It seems like a good negotiating tactic, too. If you’ve got the rigidity of the SLA, which is like “Okay, it’s either black or white. It’s a one or a zero”, right? It’s very binary, in terms of like did you or did you not know “Okay, you’re in breach”, in terms of just simple contract terms, whether it’s internal teams contract, or with a customer contract… At some point you agree on an agreement of how things will work. But an SLO kind of gives you that, “Okay, well, how flexible can the system be? How flexible can we be to still achieve your goals, customer, and/or internal teams, or whatever it might be?” That’s a point of negotiation, right? It gives you that flexibility.
Yeah. Well it gives you a point on negotiation and flexibility, but it also gives you better communication across the teams. You wouldn’t believe how many times we come to a customer or a prospect, sit down, and they keep telling us how much they love SLOs, they’ve been using SLOs for a while, and after a year or two years they find out that their definition of SLOs within different teams are much different, right? So the four nines for one team doesn’t necessarily mean four nines, right?
So with the complexity of today’s systems, distributed systems, it’s really, really hard to even define how we’re looking at certain things, right? What is the degradation in service for me, versus what is the degradation in service for you. And of course, there are levels that are just still amazing to me, although I’m not shocked, where people are finding out that there’s this one service they take a dependency on, and it’s really running on a server under somebody’s desk. I wouldn’t imagine that still happens, but it does. So getting those people to talk to each other, and define those SLOs so everybody in the chain understands how they’re getting affected, are just [unintelligible 00:12:56.22] And I think that the best conclusion out of most of those conversations is looking at the legal contract in the SLA, a lot of people realize “Well, there’s really no way for us to offer those five nines, because we have a piece that’s two nines somewhere in the chain.” So the collaboration and understanding across organizations, across teams is very, very important. And that’s really our focus.
Okay, so we kind of know what SLOs are, we kind of know what they are used for, we kind of understand how they help teams effectively build and manage software, and communicate, and also communicate and provide assurances to customers… How do we manifest? Is it a Google doc, since we were talking Google?

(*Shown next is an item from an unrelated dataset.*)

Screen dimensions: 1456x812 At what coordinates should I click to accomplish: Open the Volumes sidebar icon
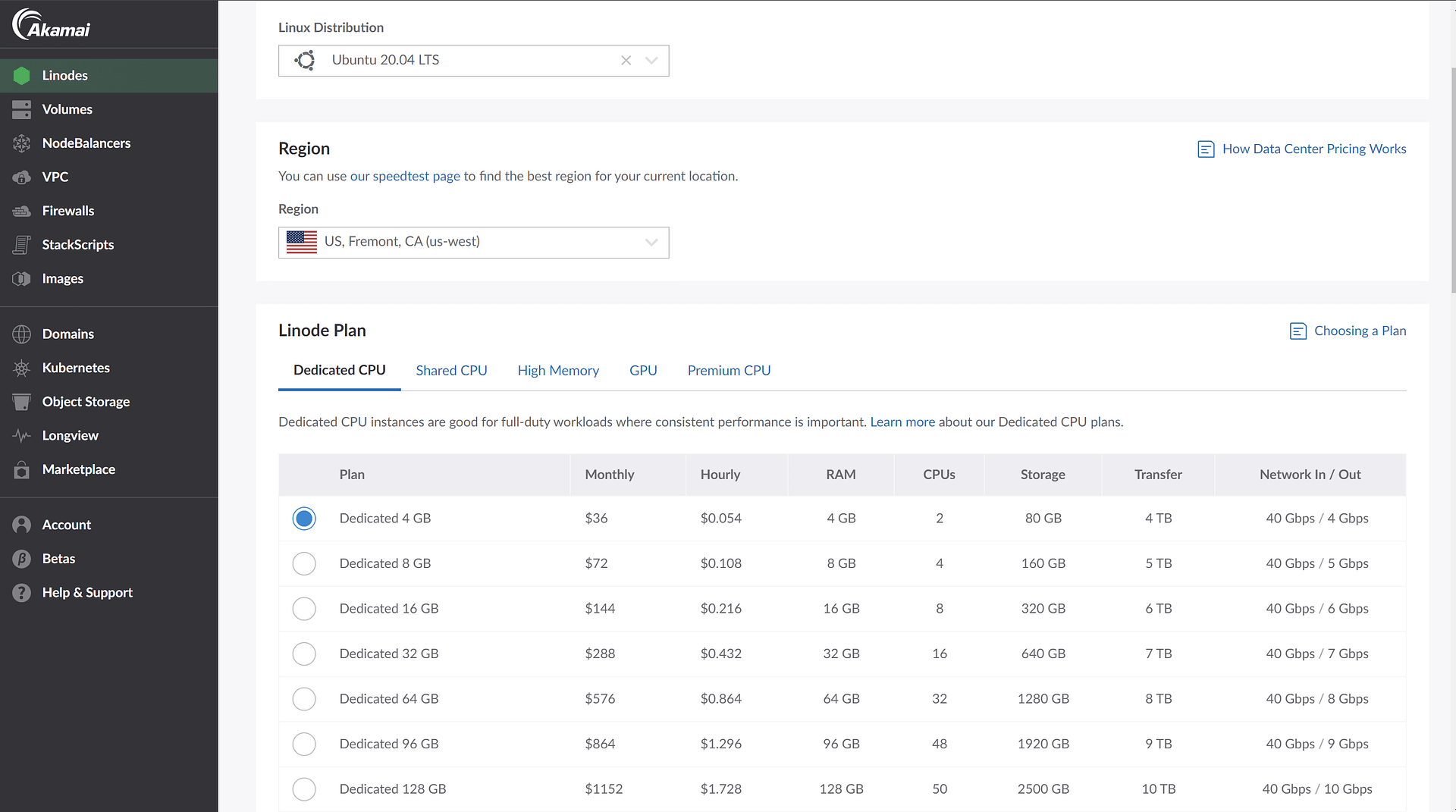click(21, 109)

How do you – I guess it’s pre-Nobl9 there was one way, and maybe now, with the inception of your company and how you help organize these SLOs, and pay attention to the observability of, or the data from different services, how do you establish an SLO? How does it look in the world that there’s not Nobl9, and then how does Nobl9s sort of like make that a better feature for teams to sort of like aggregate them together, and all that good stuff? How does it play out?
[00:14:14.13] Yeah, so you’re right, people have been doing SLOs in different ways. Spreadsheets - we still see a lot of people doing spreadsheets… And it kind of works, right? At the end of the month you process your data… And the application of that type of approach is fairly limited. But a lot of people use SLOs for planning. So if you get this data and present that data on a monthly basis, then that’s enough for you, right? You have a really good understanding of what happened, what maybe you should adjust in the teams…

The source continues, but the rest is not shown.